Let’s begin by expectations. Just like the bride to be who is left speechless and wondering how a suitor can be so heartless and insensitive, I too often wonder how common it is for educators to be talked down to by professional trainers who deliver PD sessions. Teachers today are more empowered than ever before; teachers today connect globally, making decisions which are shared, and often inspired by open sources of information. Teachers today expect  that PD will engage them, and that training courses will also take into consideration their personal  teaching context and professional expertise.

Which brings me now directly to Mark’s questioning of the role of the facilitator today. Referring to Nancy Duarte’s work on presentations, Mark questions the role of being a facilitator and the need to connect to people.  Just like Nancy Duarte’s explanation of how a public speaker needs to connect to the audience, I too think that this process of connection is vital when one considers classrooms and learning processes.

As an educator, I play out different roles. One moment I am the manager, the next moment, a facilitator, a carer, a participating member of a social group; and yet, no matter how I wish to soften and make my role more “democratic”, in the end  I am also the leader of the cIass I  am responsible for teaching. Above all, I am definitely an agent of change.

So, the question is – is there a difference between connecting with an audience when making a presentation and when one is teaching? Is there a difference being a facilitator or a leader in education?

In my view, one can only teach and lead others if one is able to connect with them.

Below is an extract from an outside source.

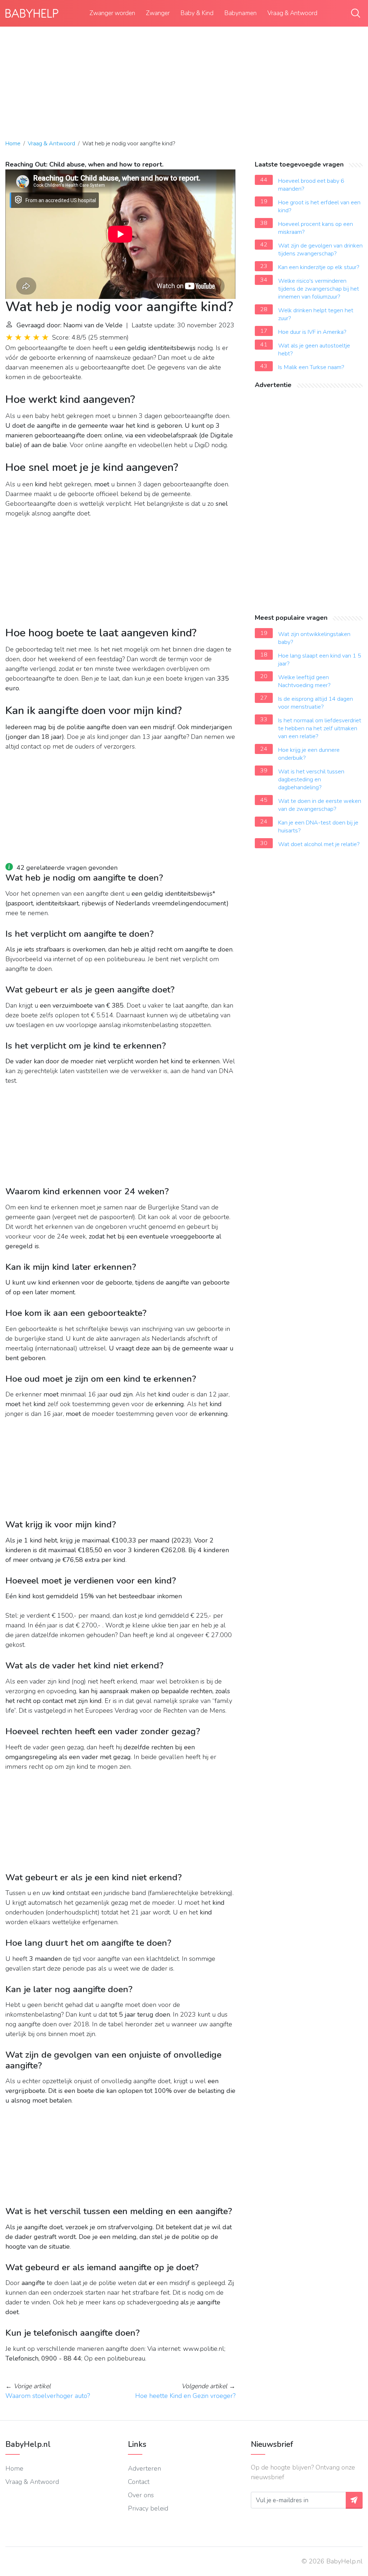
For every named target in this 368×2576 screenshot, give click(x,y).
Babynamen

An educator can only “lead”, can only teach and enlighten students when there is a bond which positively connects them. Educators  – whether in the role of teachers or trainees – are bridges. Bridges to further understanding of knowledge and doing; this includes features such as understanding what really motivates us as human beings to other learning aspects, such as learning how to use a new tool for teaching. Being once again in the role of a student, I expect my trainers to be both leaders and facilitators. Just like the students who face me every day, I too want to be engaged,  intellectually challenged in order to learn and hopefully, inspired to become a better educator for today’s students. I expect my trainers to facilitate my learning, in the sense of guiding, while at the same time,  valuing  and acknowledging my professional expertise. I regard facilitators as bridges, pointing the way, letting me stumble, perhaps, but not letting me drop into the abyss of intellectual boredom and frustration.

These are not simplistic expectations. These are demanding and challenging. Nevertheless, these too are the expectations teachers are constantly being told in regard to their students. My question is,  if this is merely common knowledge, then why do so many teacher trainers still disregard their trainees – trainees who are often more connected, more updated in teaching practices  and in tune to younger generations?

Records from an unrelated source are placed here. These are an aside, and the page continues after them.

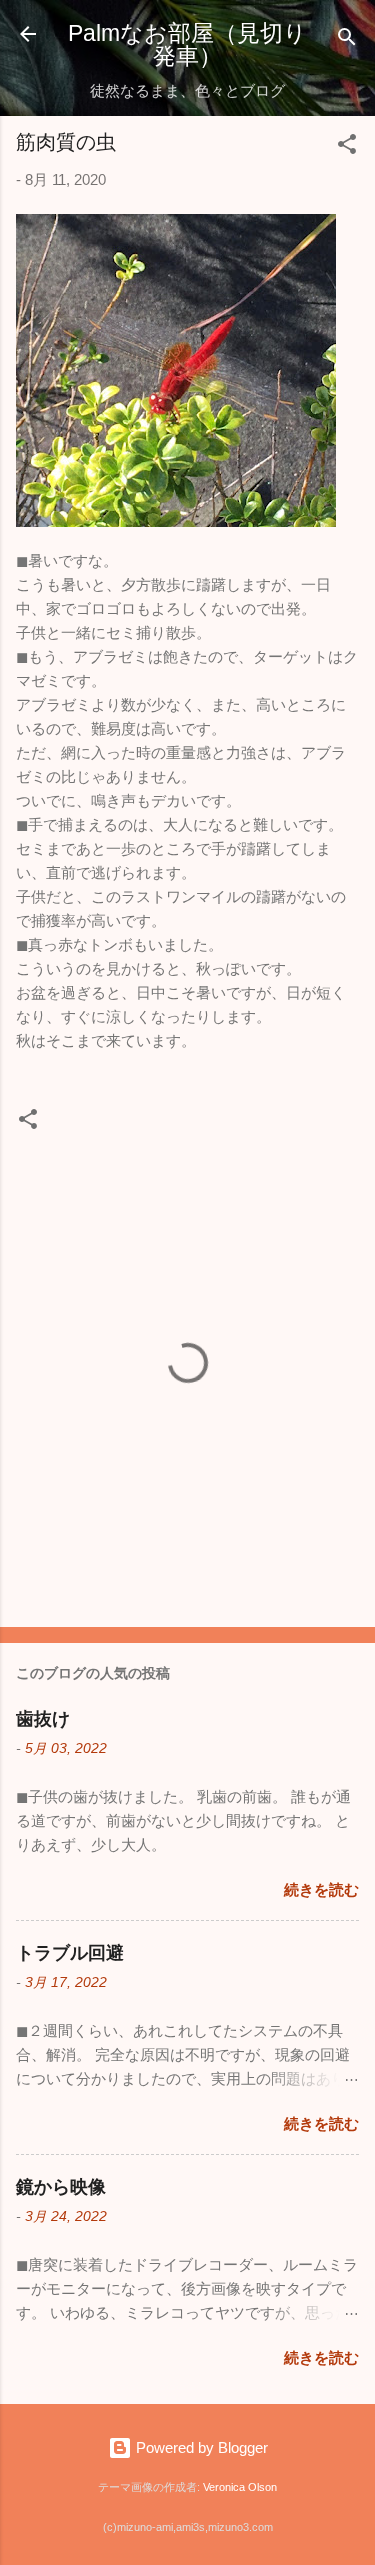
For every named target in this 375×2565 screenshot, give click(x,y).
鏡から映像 (61, 2187)
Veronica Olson (240, 2487)
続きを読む (321, 1889)
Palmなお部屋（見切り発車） (187, 44)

Among other relevant points, Mark also raises a critical reference to a hero’s journey cycle.  I often tell my students that they are heroes, for learning is a heroic task which involves change and challenges. As a learner, I too question my learning process and whether I will overcome the anxiety of not meeting a deadline, not being able to connect constructively with my students (so that they may embrace learning and change), with my colleagues (whose support and collegiality I respect and need for change to occur in my immediate professional setting) and yes, I must refer to educational management.

For constructive change to take place, there needs to be inspirational leadership which will facilitate transformation and growth. This is one of the imperatives of education. This is a necessary connection.

And yet.

How does one connect with the hero within?